Quick note on the datetime field:

addTimestampToContext tells PsrTarget to log the time the log was created. The timestamp in the log file is the time that the logs were written to disk, this argument adds an extra field with the real timestamp.

Examples

jq 'select(.level == 400)' storage/logs/web.log

{
  "message": "Error A",
  "context": {
    "timestamp": 1560803946.578406
  },
  "level": 400,
  "level_name": "ERROR",
  "channel": "website",
  "datetime": {
    "date": "2019-06-17 12:41:24.423136",
    "timezone_type": 3,
    "timezone": "America/Los_Angeles"
  },
  "extra": []
}
jq '
  . + {timestamp: .context.timestamp} |
  del(.context) |
  del(.datetime) |
  del(.extra)
' storage/logs/web.log

{
  "message": "Message B",
  "level": 200,
  "level_name": "INFO",
  "channel": "website",
  "timestamp": 1560803945.701792
}
{
  "message": "Error A",
  "level": 400,
  "level_name": "ERROR",
  "channel": "website",
  "timestamp": 1560803946.578406
}

Sorting is possible, but it requires the slurp (-s) flag which reads loads the entire log into an array and applies your filters to it.

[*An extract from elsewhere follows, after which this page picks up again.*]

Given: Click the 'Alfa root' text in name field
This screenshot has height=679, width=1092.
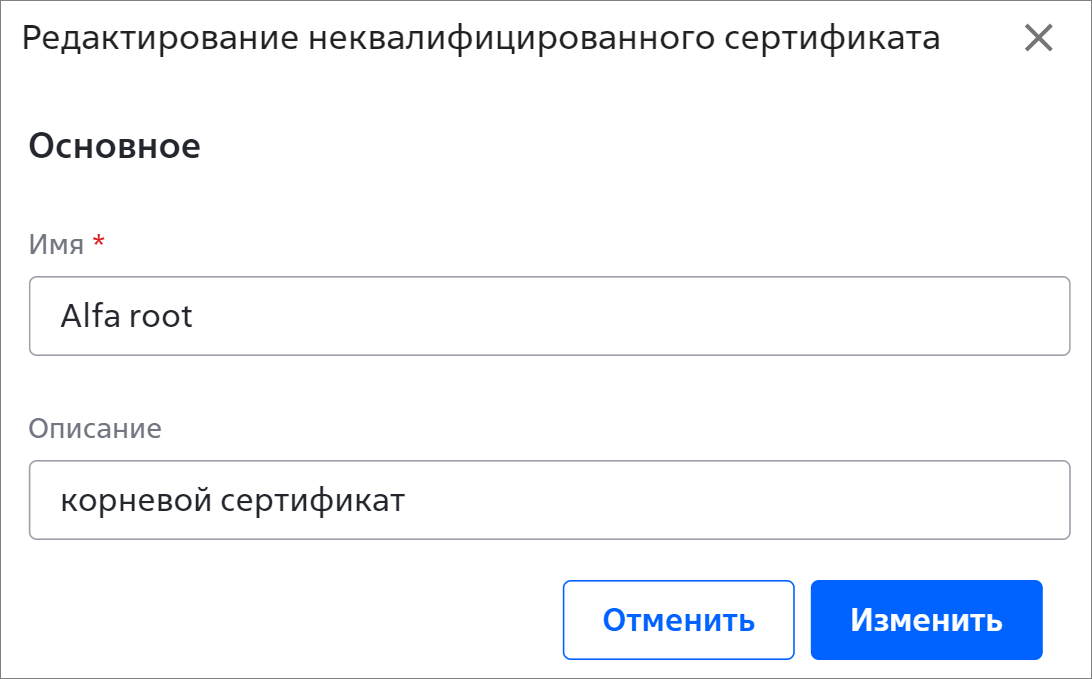Looking at the screenshot, I should pyautogui.click(x=126, y=316).
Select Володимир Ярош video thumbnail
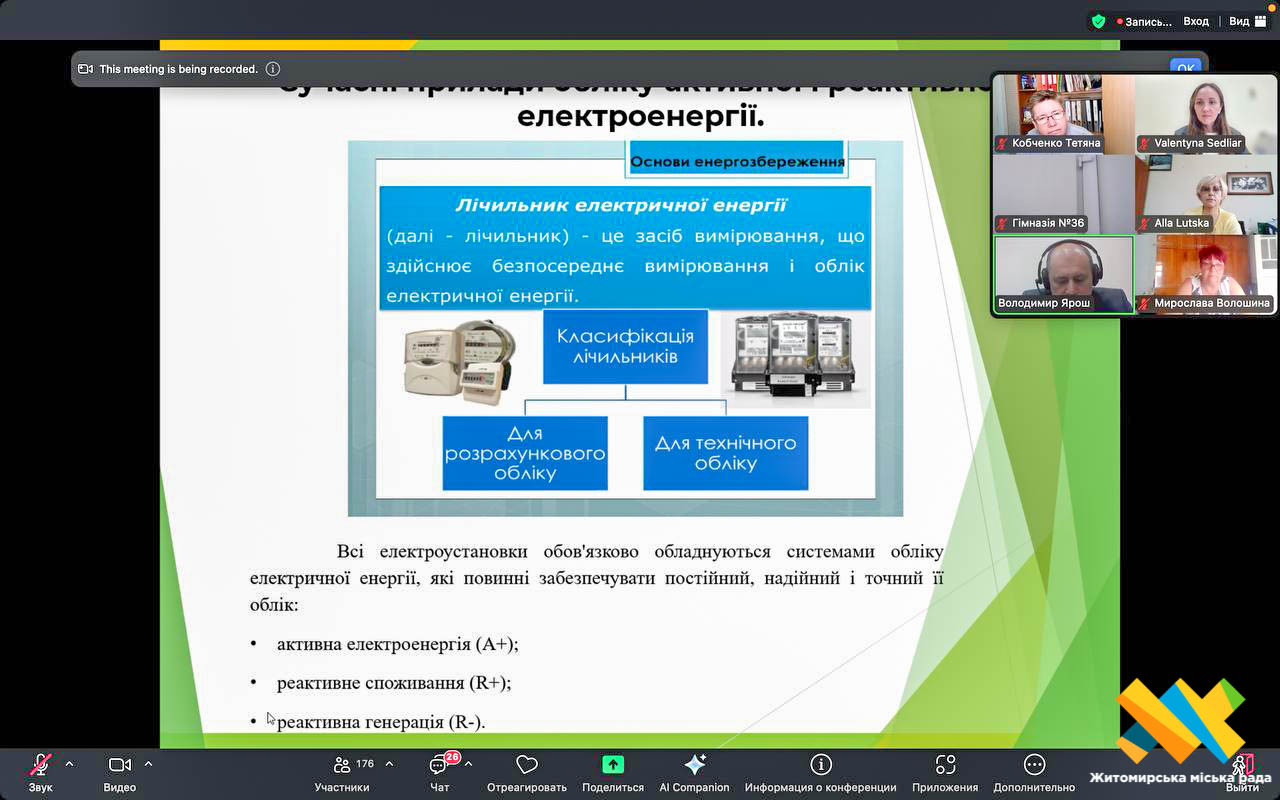Screen dimensions: 1280x800 (x=1063, y=275)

jq -s 'sort_by(.context.timestamp)' storage/logs/web.log

Sometimes its useful to log data in your messages:

jq '{message}' storage/logs/web.log

{
  "message": "{\"item\":\"A\"}"
}

We'd like to have that formatted as JSON as well:

jq '.message |= fromjson' storage/logs/web.log

{
  "message": {
    "item": "A"
  },
  "context": {
    "timestamp": 1560806240.919656
  },
  "level": 200,
  "level_name": "INFO",
  ...
}

This falls over if there are non-JSON strings in the message field however:

jq: error (at storage/logs/web.log:22): Invalid numeric literal at line 1, column 8 (while parsing 'Message B')

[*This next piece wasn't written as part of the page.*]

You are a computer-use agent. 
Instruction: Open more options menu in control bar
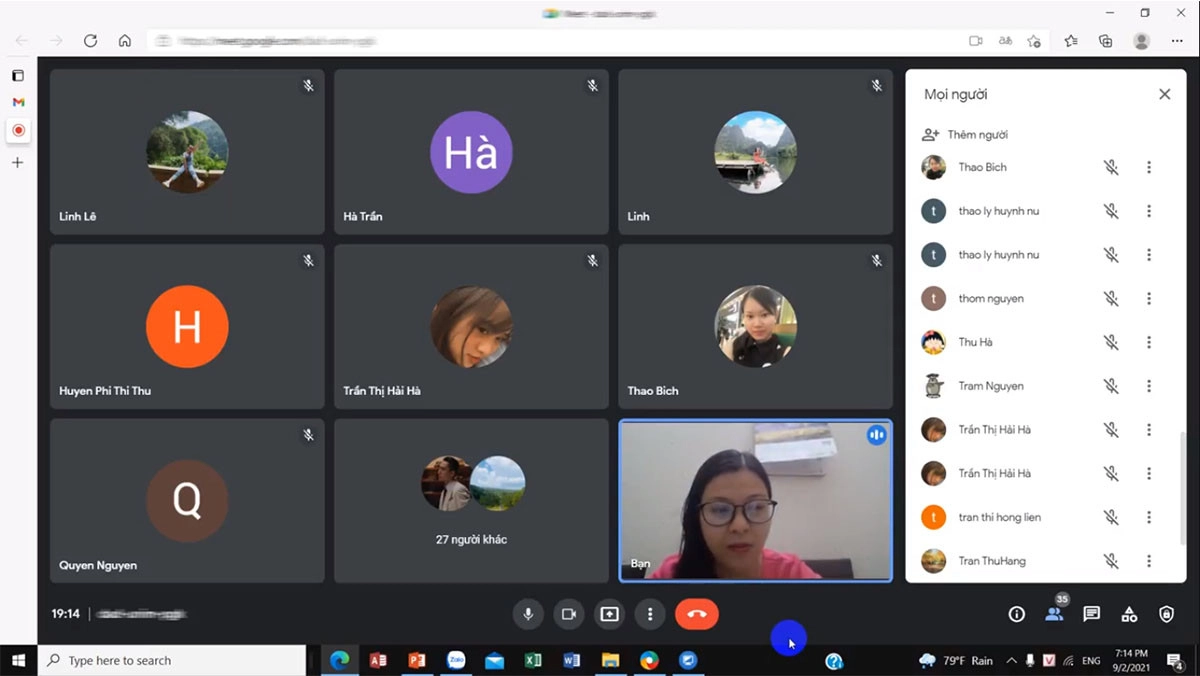[650, 614]
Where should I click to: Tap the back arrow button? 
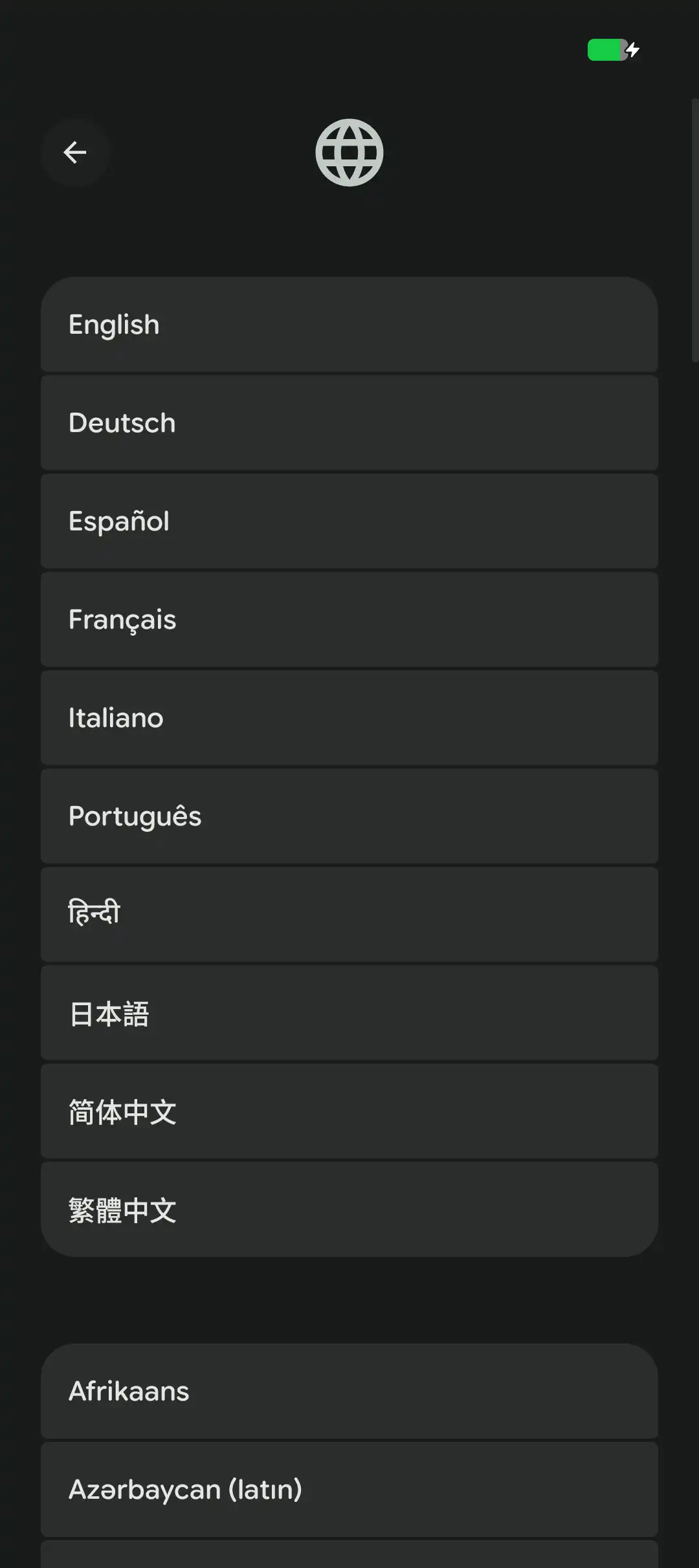tap(75, 153)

To resolve that, we can add a bit of extra filter logic to print out JSON and non-JSON messages:

jq '.message |= (. as $message | try (. | fromjson) catch $message)' storage/logs/web.log

{
  "message": {
    "item": "A"
  },
  "context": {
    "timestamp": 1560807039.290833
  },
  "level": 200,
  "level_name": "INFO",
  ...
}
{
  "message": "Message B",
  "context": {
    "timestamp": 1560807039.290841
  },
  "level": 200,
  "level_name": "INFO",
  ...
}

You'll probably find that you'll be repeating the same queries, I suggest adding them to your bash_profile/.bashrc/whatever file.

You should check out the docs, they are quite extensive. There is also a cookbook.

JSON logs are useful when you're using something like Elastic Stack to store your logs. For example you can use the JSON filter for LogStash to simplify your filters.